Dice Optimistic About 2014

Feb 4, 2014
This article is part of a series called Financial.

Dice Holdings 2013Despite missing on earnings, investors gave Dice Holdings a bye this morning, liking the revenue numbers it posted for the 4th quarter of 2013 as well as what the company sees for this year.

Some slowing in the niche job board company’s security clearances jobs site ( was more than offset by gains in other areas, and by contributions from the sites Dice acquired when it bought onTargetjobs last fall and the IT Job Board in July. Improvement in the finance sector in Europe and Asia staunched the decline in revenue at eFinancialCareers.

“In the fourth quarter, we delivered better revenue and profitability than we thought we would in October, particularly from improvement in our finance segment,” said Dice CFO, John Roberts.

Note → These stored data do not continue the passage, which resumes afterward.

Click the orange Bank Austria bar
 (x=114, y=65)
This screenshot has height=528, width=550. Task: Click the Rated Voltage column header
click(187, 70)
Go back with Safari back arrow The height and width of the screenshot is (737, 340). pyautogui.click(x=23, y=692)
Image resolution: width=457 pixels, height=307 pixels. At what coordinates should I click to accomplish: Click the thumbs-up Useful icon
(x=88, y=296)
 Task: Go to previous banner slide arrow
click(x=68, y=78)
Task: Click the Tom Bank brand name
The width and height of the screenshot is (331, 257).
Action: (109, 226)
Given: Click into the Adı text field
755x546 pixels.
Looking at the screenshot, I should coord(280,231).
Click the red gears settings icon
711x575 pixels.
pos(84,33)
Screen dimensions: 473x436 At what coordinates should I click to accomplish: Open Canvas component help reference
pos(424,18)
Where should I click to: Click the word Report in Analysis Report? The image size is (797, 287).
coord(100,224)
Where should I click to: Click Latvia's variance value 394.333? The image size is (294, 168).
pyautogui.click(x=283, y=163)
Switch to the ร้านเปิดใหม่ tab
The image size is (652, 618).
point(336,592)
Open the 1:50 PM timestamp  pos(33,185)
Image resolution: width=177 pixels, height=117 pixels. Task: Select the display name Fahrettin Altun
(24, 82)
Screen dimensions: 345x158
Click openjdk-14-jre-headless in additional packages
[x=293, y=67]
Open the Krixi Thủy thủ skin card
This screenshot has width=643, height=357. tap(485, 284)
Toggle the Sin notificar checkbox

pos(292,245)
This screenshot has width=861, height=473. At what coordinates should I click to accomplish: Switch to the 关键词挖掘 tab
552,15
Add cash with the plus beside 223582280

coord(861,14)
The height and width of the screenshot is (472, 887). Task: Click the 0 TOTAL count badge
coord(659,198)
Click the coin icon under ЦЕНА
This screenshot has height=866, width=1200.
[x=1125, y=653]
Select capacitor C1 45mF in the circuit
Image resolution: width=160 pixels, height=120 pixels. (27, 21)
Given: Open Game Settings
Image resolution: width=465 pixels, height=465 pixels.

These factors combined boosted the company’s 4th quarter revenue to $58.4 million, an 11% improvement over the same quarter in 2012 and more than $4 million ahead of Wall Street’s expected $53.8 million. On that news and on the strength of management’s expectation that the current quarter and the full year will see revenue well above Wall Street’s consensus estimates sent Dice stock up 7.4% in early afternoon trading.

The company reported a 4th quarter loss of 11 cents a share versus analysts’ estimates it would earn 12 cents. Excluding such one time charges as a nearly $15 million charge off of goodwill and other intangibles, primarily due to its Slashdot property, Dice would have earned 8 cents a share, still less than the estimate.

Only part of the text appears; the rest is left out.